Lydia Denworth

Brain Waves

The Role of "Mindreading" Neurons

Neuroscientists discover brain cells that simulate another's mental process.

Posted Apr 11, 2019

f9photos/iStock
Rhesus macaques engage in social learning just like people do.
Source: f9photos/iStock

We learn from watching others. Sometimes the lessons are crucial, such as when a baby learns from its mother which food is safe to eat and which is not. Sometimes the lessons are less critical but still useful. If you see someone order the same meal repeatedly at a restaurant, you have a good shot at predicting what he will ask for the next time. That knowledge might also inform your own choice of what to eat—the burgers must be good here, you think. Such observational or social learning requires a sophisticated cognitive process that has long been thought to include some simulation of other people’s mental processes.

Neuroscientists at the University of Cambridge have discovered a specialized set of neurons in the amygdala of monkeys that underpin part of this social aspect of decision-making. These “mindreading” or “simulation” neurons appear to reconstruct the mental process of a social partner based on prior observational learning. Their discovery may help scientists further understand the critical social skill of theory of mind. It could also provide insight into what goes wrong for people with autism and other disorders who have difficulty with social interactions.  

“Our data suggest there could be two separate decision systems in the primate amygdala, one decision system for computing your own decisions and then a separate system for computing decisions of social partners,” says Cambridge neuroscientist Fabian Grabenhorst, who led the research. 

The amygdala is a part of the brain that is associated with emotion. “The textbook function of the amygdala has been fear conditioning, learning about stimuli that are threats, and also recognizing emotion in other people,” Grabenhorst says. But in 2012, he and his colleagues reported the discovery of a set of “decision neurons” in the amygdala that were involved in reward-based decision-making. “When you make a decision between different options, you first assign a subjective value to the different options and then you make your choice,” Grabenhorst says. “This is precisely what decision neurons do. They first evaluate different options and then they signal the choice.”

Since the scientists knew the amygdala was involved in social behavior, they wanted to see if they could link decision-making to social observation. That led to the experiment in their new paper, which was published in Cell today and involves rhesus macaques, whose brains are homologous to humans and whose social behavior is also very similar in many regards to ours.

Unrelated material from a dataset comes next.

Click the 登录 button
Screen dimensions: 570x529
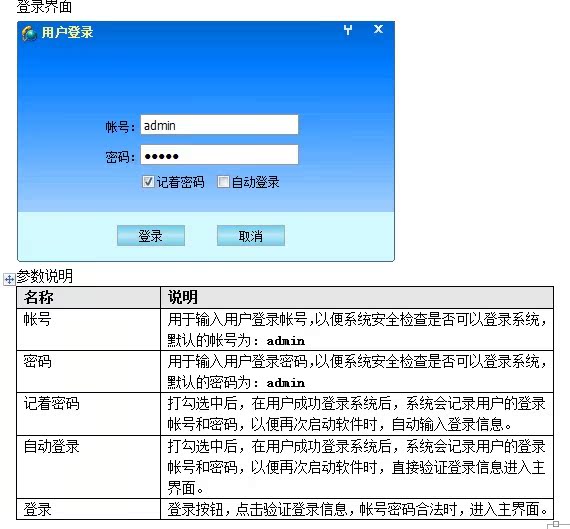click(x=151, y=236)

In the experiment, two monkeys sat opposite each other with a horizontal touchscreen between them. Pictures of colorful, abstract items appeared on the screen and each picture was associated with a specific probability of getting a juice reward. (Monkeys love juice.) Each monkey was presented with his own set of pictures and the animals took turns choosing between them. “The monkeys had to learn by trial and error which picture would give them more reward over time,” Grabenhorst says. “They could observe each other, and they could observe each other’s choices and learn from each other’s choices.”

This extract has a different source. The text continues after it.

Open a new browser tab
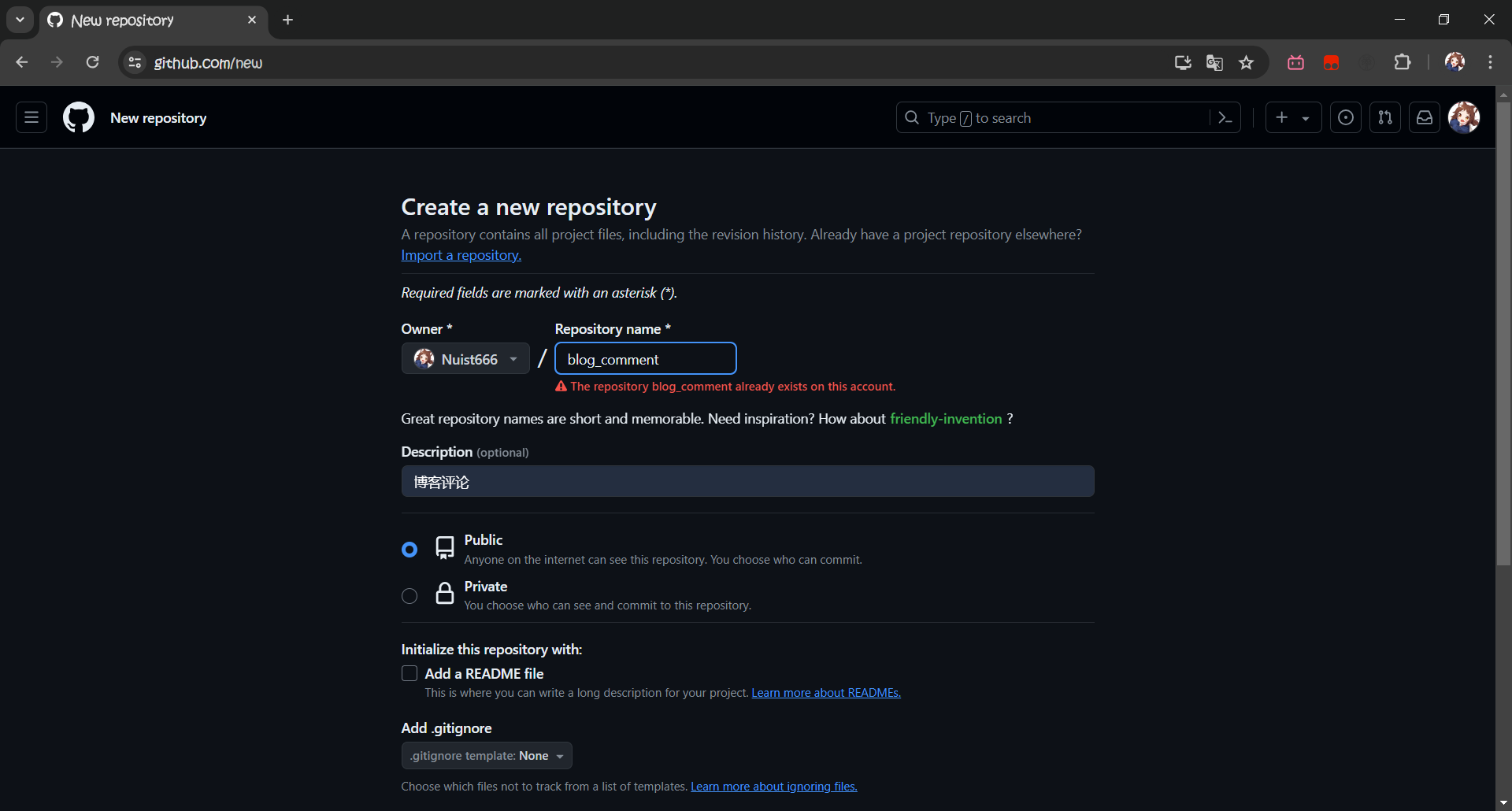The width and height of the screenshot is (1512, 811). pos(288,20)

Throughout the experiment, the scientists used a microelectrode to record the electrical activity of individual neurons in the amygdala of one of the monkeys. That meant that half the time the recorded monkey was choosing and half the time he was watching what his partner did. “The monkeys would learn the values of their own pictures from [their] own experiences. [Then] they learn the values of the pictures of the partner from observation. And then we switch the pictures between the monkeys,” Grabenhorst says. The switch was crucial. “That was the test to see whether one monkey had learned the value of the pictures from observing the partner make choices between these pictures.”

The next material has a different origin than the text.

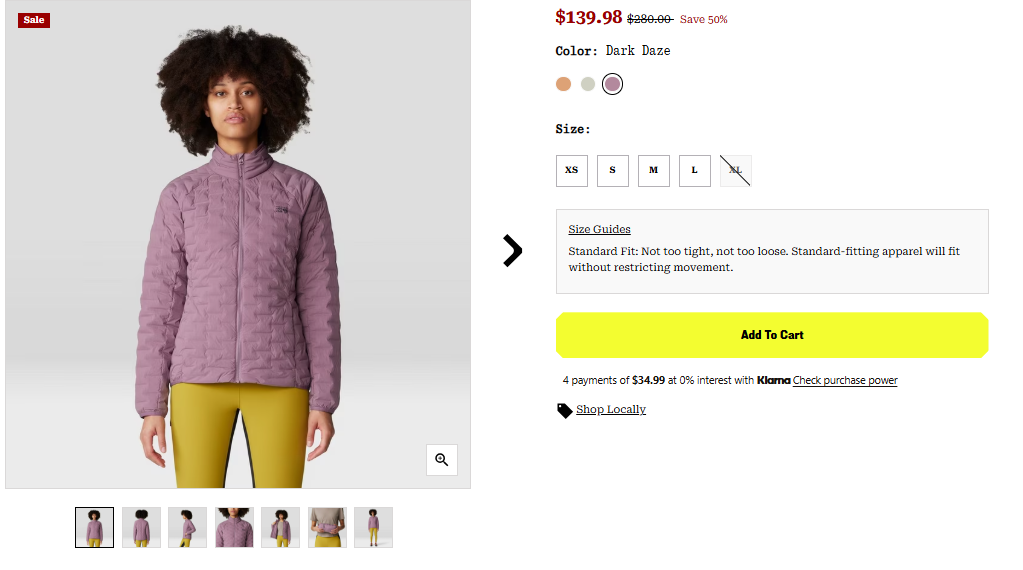Image resolution: width=1023 pixels, height=570 pixels.
Task: Choose the mauve Dark Daze swatch
Action: tap(613, 84)
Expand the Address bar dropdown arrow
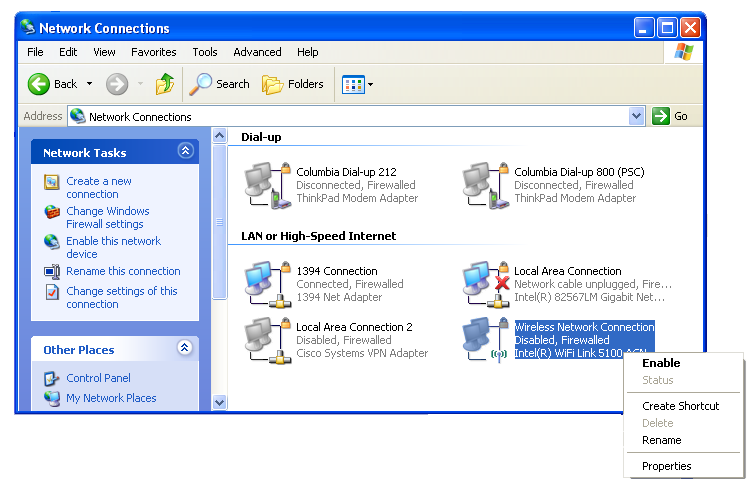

The researchers found that the decision neurons they had discovered did indeed assign a value to objects through observation, and not just a monkey’s own experience. But they also discovered that a separate set of neurons was doing something else—they "took these values learned from observation as inputs to a decision process,” Grabenhorst says. They eventually dubbed this second set of brain cells simulation neurons. “It’s as if these neurons play out a fictive decision computation to predict what the partner is going to do.” 

They found that simulation neurons fired more strongly when the partner monkey was going to make a specific choice and fired less strongly when the partner monkey was going to make a different choice. “These are not clairvoyant neurons, but one monkey can predict the behavior of another monkey because he has observed that monkey and that monkey’s choices in the past,” Grabenhorst says. 

Once they realized there were two different sets of neurons at work, Grabenhorst and his colleagues developed a sophisticated mathematical model to show how these neurons might work together. That model led them to the theory that there are two different decision-making systems in the brain, in other words, separate neurons processing our own and others’ decisions.

“We think this could be a basic building block for something more complex, like theory of mind in humans,” Grabenhorst says. Theory of mind, the ability to take someone else’s perspective, often proves difficult for people with a range of neurological and psychological disorders. The new findings could someday help clinicians and researchers better understand what is happening in the brain in those cases.